Peace and Justice Studies Association
- Predecessor: The Consortium on Peace Research, Education and Development, and The Peace Studies Association
- Formation: 2001
- Headquarters: Washington, D.C.
- Executive Director: Michael Loadenthal
- Affiliations: International Peace Research Association
- Website: https://www.peacejusticestudies.org/

= Peace and Justice Studies Association =

US academic association

The Peace and Justice Studies Association (PJSA) is a non-profit organization headquartered at Georgetown University in Washington, DC.

It was created following increased interest in peace-building after the September 11th attacks in USA, and it organizes annual conferences, publishes papers and a magazine, and issues awards for peace-builders.

== Organization ==
Following increased academic interest in conflict and conflict-resolution after the September 11th attack, the Consortium on Peace Research, Education and Development and the Peace Studies Association merged to form the Peace and Justice Studies Association.
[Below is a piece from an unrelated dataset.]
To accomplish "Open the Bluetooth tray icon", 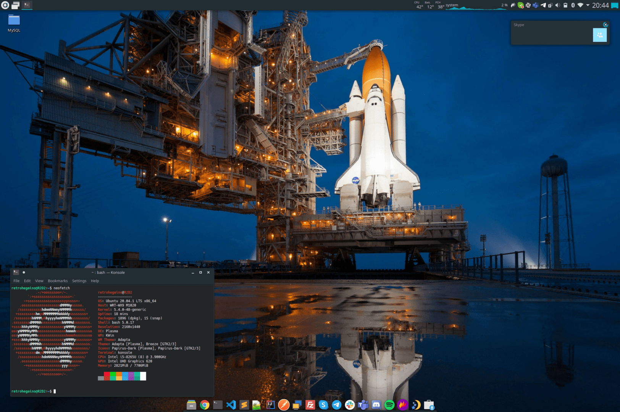I will [573, 5].
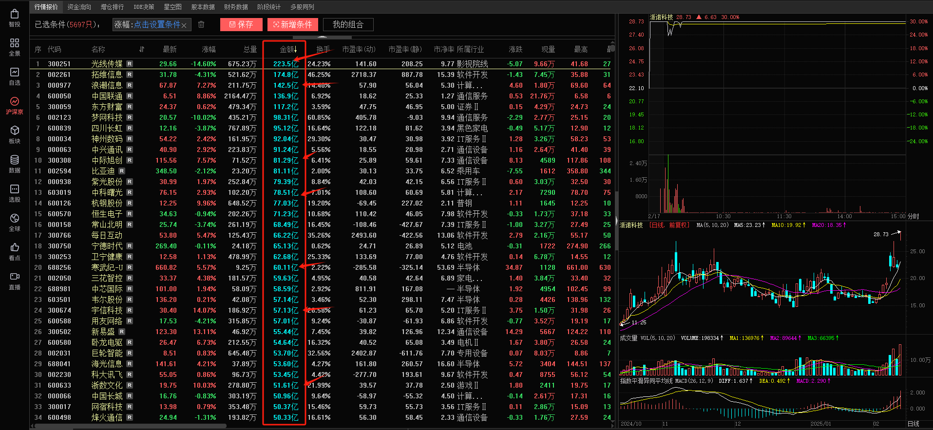
Task: Open the 板块 sectors sidebar icon
Action: (15, 134)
It is the North American regional affiliate of the International Peace Research Association.

The association grew in size through the early 2000s, and since 2016, the executive director has been Michael Loadenthal.
== Activities ==
The organization organizes the annual Peace and Justice Studies Association Conference, issues the Peacebuilder of the Year award, and publishes the Peace Chronicle magazine.
Their annual Lifetime achievement award is named after Howard Zinn.